DIRECTIONS: Find every line in the records below that contains the word "with" and copy each of those lines in full. Uppercase and lowercase letters count as different.

DATA PROVIDED:
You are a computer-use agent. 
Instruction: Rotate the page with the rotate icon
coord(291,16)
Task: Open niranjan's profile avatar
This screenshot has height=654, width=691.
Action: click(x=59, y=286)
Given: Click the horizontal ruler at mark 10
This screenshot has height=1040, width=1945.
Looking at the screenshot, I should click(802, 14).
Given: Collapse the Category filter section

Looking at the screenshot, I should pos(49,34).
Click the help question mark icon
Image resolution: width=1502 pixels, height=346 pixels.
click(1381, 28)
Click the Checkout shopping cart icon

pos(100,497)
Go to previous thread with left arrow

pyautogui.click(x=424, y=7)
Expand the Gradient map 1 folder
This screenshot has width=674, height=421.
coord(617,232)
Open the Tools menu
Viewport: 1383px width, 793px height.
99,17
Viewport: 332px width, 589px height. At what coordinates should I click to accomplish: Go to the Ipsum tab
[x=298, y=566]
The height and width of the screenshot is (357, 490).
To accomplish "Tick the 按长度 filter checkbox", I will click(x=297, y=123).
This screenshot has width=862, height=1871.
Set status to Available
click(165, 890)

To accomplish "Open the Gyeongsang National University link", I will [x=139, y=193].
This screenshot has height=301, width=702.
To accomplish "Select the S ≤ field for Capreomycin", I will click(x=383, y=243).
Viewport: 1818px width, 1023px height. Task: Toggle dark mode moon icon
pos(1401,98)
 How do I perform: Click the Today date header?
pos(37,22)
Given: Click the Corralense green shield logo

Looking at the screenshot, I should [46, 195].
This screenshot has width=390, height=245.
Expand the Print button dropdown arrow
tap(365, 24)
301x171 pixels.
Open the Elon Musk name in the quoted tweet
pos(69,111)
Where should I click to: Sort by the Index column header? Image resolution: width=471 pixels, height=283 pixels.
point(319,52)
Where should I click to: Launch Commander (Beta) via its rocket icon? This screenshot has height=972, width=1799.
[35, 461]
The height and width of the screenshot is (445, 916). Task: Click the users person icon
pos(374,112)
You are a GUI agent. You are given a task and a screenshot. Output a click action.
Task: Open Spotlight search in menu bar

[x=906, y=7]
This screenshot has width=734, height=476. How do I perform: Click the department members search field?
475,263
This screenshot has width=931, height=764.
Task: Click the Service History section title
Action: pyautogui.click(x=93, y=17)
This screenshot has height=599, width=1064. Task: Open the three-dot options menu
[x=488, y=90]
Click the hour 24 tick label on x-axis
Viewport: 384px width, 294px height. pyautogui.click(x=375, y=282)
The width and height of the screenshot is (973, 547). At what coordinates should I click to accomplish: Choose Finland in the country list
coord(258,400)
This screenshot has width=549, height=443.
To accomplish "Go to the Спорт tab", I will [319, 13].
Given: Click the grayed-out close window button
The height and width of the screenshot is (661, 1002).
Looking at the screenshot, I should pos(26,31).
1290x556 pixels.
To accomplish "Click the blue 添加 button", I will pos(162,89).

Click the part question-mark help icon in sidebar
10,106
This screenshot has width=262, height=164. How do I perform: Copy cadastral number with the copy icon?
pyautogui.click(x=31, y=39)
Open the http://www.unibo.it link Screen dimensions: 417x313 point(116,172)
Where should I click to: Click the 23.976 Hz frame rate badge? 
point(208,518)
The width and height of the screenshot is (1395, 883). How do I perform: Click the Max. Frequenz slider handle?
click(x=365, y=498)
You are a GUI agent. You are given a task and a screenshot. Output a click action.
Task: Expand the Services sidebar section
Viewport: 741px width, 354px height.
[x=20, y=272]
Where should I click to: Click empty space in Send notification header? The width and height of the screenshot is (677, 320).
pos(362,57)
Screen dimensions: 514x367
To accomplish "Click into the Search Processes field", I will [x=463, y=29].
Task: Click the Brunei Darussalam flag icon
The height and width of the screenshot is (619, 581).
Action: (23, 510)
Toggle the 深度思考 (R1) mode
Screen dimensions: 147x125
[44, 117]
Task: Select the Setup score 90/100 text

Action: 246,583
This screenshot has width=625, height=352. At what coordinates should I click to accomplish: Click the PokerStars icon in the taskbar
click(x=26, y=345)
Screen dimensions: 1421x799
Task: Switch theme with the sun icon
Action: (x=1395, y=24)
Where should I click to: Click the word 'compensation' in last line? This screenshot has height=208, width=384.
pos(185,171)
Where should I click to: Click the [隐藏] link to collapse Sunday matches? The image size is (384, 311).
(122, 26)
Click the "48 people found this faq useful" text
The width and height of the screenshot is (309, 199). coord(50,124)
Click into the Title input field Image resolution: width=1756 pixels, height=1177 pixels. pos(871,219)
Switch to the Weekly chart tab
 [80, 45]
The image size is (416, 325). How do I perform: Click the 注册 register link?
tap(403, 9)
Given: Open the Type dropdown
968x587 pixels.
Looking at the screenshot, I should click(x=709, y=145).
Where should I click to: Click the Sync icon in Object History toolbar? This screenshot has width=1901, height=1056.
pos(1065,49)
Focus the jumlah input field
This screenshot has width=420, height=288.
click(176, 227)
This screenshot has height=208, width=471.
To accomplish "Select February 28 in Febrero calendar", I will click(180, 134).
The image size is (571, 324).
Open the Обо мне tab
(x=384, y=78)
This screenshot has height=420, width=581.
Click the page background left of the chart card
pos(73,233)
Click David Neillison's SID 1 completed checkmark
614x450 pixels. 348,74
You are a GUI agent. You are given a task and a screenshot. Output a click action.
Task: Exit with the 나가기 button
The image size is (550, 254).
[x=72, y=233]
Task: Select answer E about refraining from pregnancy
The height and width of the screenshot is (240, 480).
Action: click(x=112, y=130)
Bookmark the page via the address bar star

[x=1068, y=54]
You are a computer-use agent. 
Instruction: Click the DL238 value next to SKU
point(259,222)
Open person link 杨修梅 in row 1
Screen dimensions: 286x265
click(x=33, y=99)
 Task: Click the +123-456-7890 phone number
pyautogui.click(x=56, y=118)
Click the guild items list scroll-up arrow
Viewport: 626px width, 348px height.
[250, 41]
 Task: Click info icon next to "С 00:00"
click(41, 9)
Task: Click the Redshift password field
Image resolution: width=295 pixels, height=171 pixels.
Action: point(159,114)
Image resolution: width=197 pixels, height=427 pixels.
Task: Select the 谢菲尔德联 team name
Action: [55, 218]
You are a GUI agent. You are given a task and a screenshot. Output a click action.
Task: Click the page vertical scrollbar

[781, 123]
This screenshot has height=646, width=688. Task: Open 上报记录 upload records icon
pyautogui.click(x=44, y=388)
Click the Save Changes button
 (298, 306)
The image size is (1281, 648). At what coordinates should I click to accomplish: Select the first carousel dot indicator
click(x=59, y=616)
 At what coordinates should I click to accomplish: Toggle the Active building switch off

RESULT OF THIS TASK:
Instruction: Rotate the page with the rotate icon
Go to previous thread with left arrow
This screenshot has width=262, height=164. How do I perform: Copy cadastral number with the copy icon?
Task: Switch theme with the sun icon
Task: Exit with the 나가기 button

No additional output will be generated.